*** Opening of Input data ***
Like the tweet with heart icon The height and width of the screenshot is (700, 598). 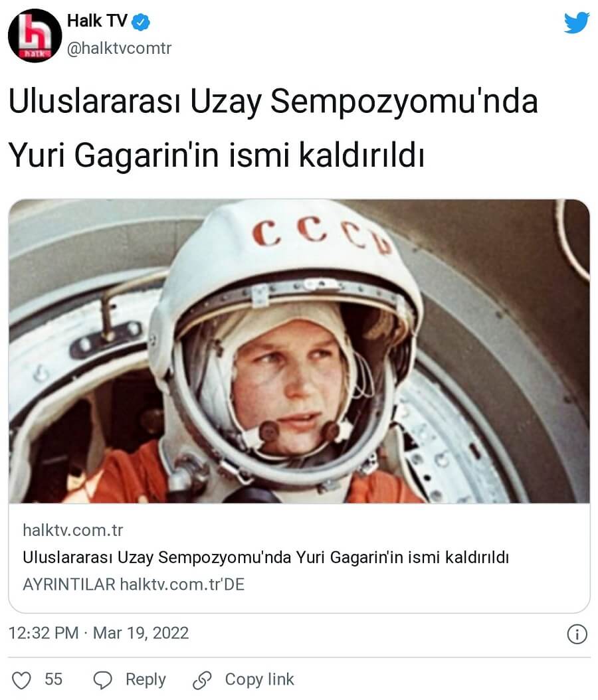[x=21, y=680]
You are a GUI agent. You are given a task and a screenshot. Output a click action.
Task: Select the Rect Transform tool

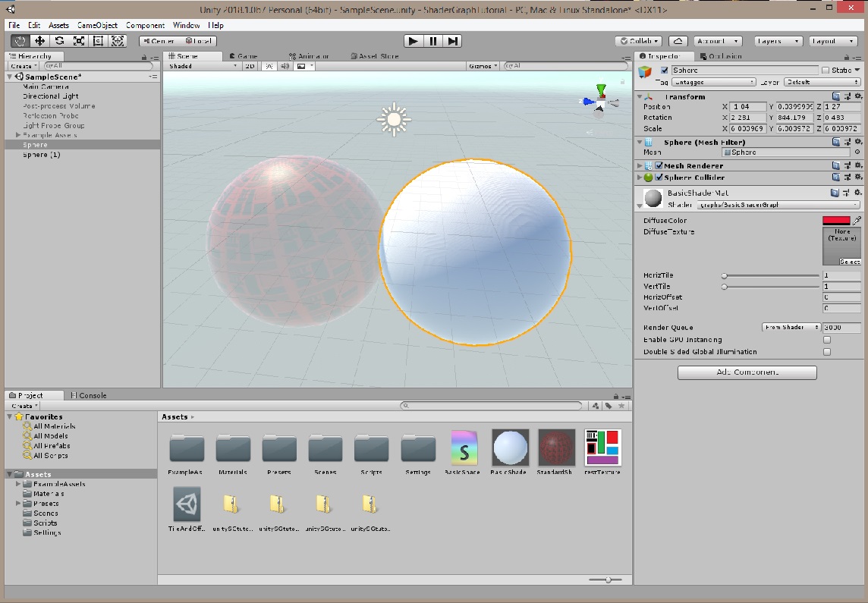98,42
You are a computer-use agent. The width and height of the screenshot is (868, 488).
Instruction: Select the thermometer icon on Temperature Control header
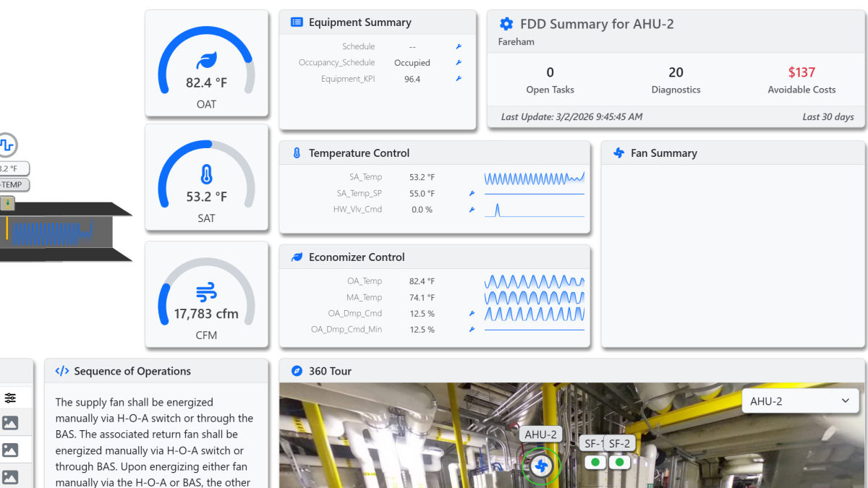[297, 153]
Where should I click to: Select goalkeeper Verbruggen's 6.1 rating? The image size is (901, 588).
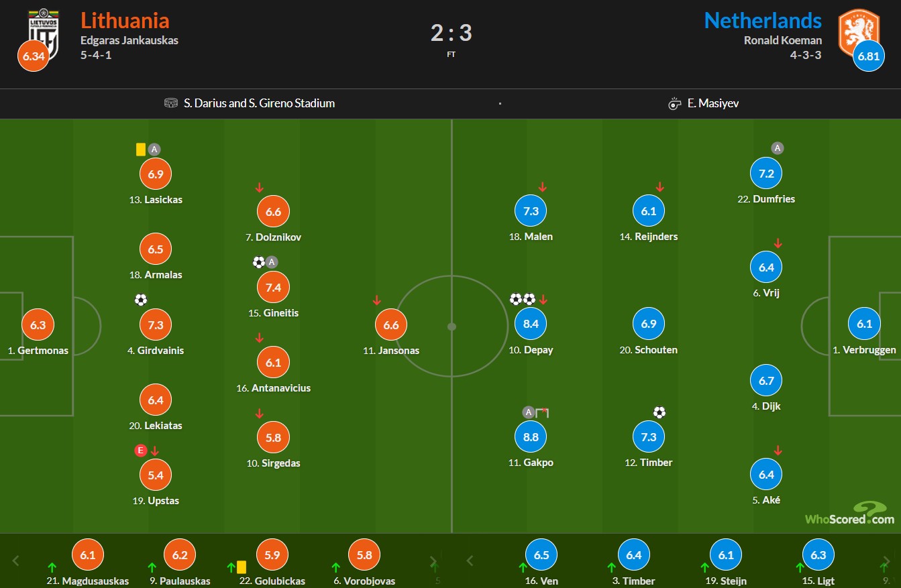[x=865, y=324]
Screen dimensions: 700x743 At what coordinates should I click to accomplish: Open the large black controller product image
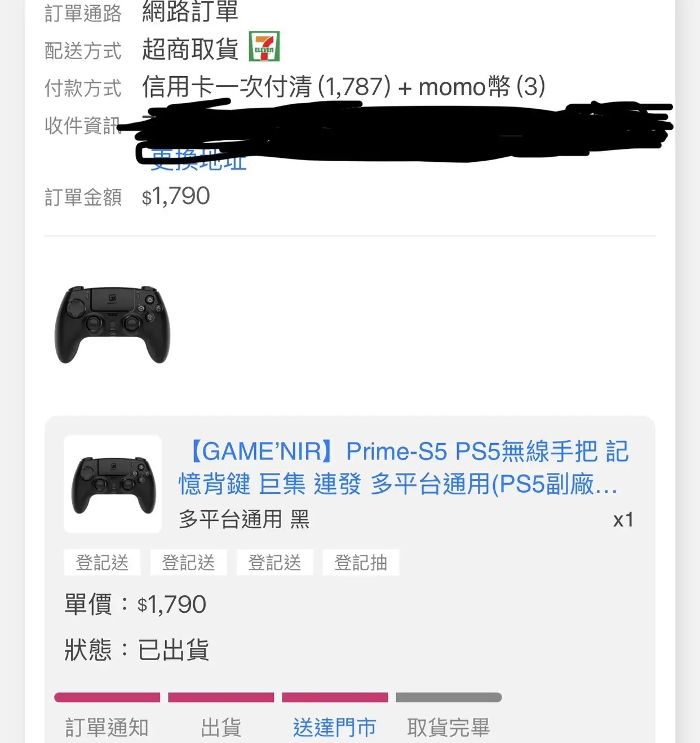pos(112,325)
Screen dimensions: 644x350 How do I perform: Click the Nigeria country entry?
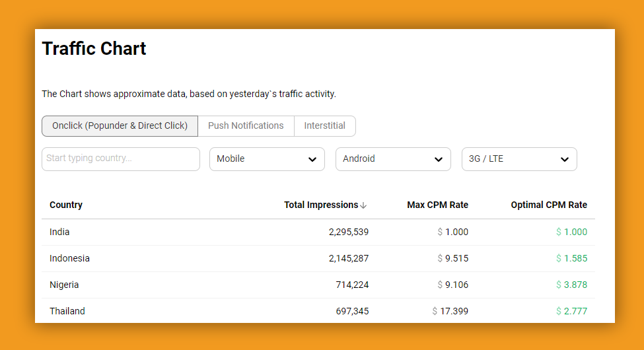(x=64, y=285)
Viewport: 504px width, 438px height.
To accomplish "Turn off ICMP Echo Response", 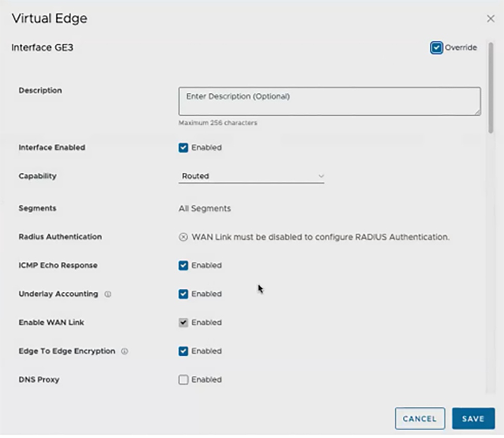I will click(x=184, y=265).
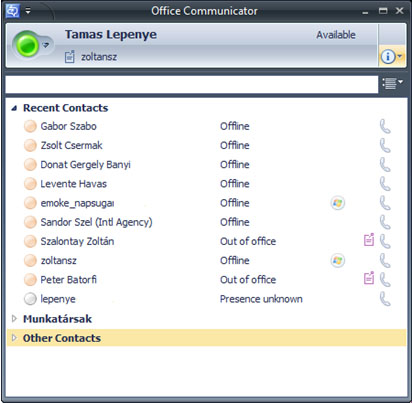Viewport: 412px width, 403px height.
Task: Click the Office Communicator application logo icon
Action: pyautogui.click(x=13, y=11)
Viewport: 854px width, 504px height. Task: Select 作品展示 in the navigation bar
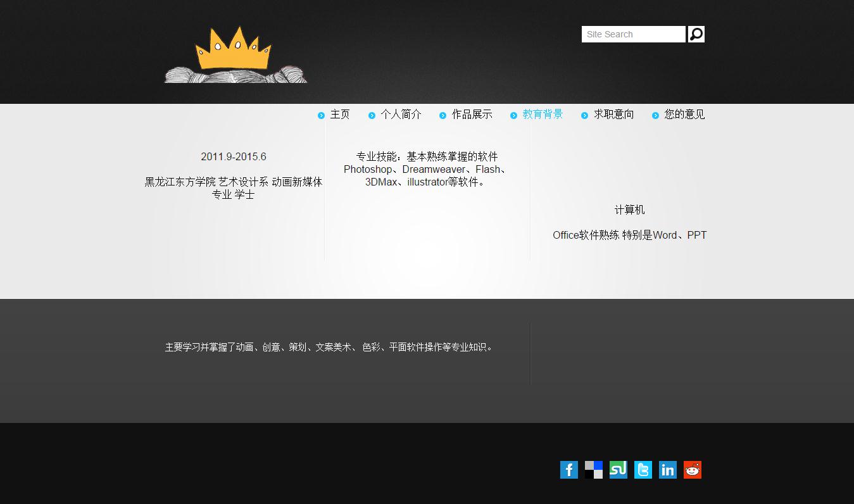(472, 115)
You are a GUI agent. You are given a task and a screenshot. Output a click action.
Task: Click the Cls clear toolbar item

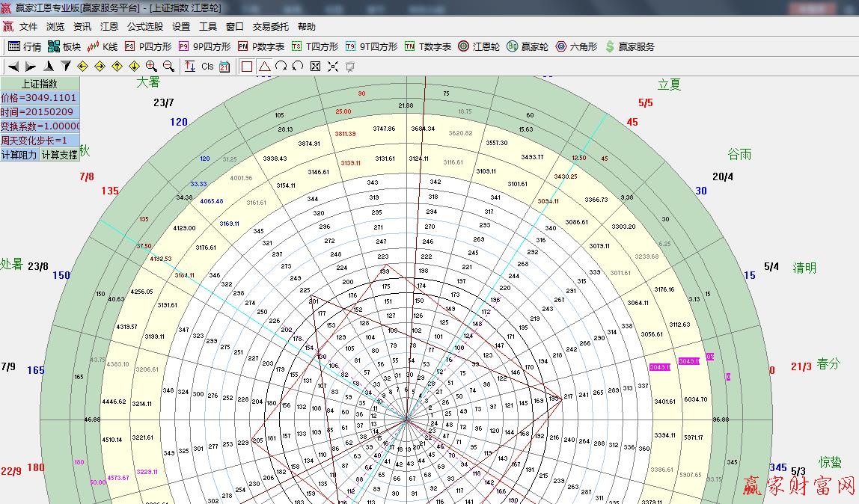point(207,67)
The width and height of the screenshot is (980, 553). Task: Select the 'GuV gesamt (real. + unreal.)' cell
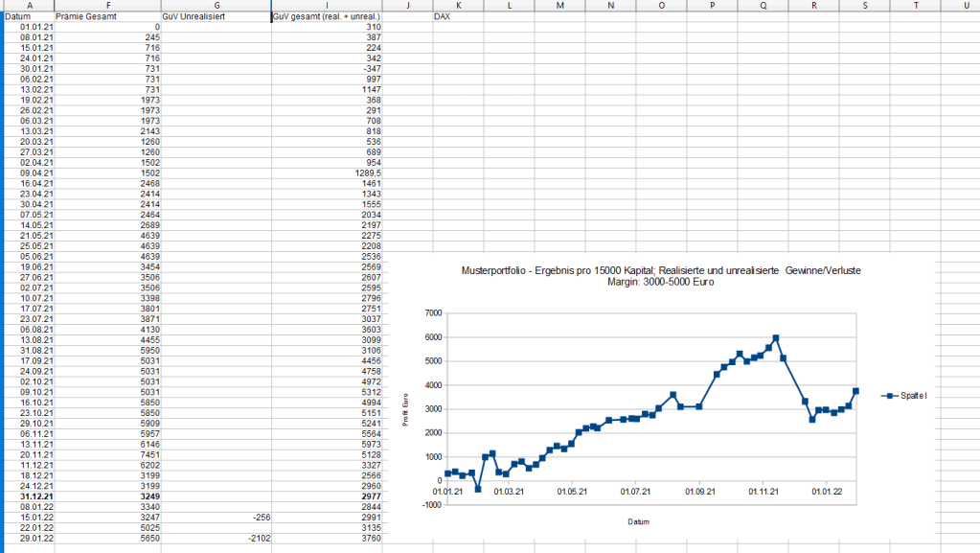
*** Close of Input data ***
### Task item
Leave out the pictures and return, exactly as written, only the lines from the line with "Viewport: 854px width, 504px" through the end of the records above.

### Answer to the exercise
Viewport: 854px width, 504px height. Task: Select 作品展示 in the navigation bar
(472, 115)
You are a GUI agent. You are given a task and a screenshot. Output a click action.
Task: Click the Cls clear toolbar item

point(207,67)
The width and height of the screenshot is (980, 553). Task: Select the 'GuV gesamt (real. + unreal.)' cell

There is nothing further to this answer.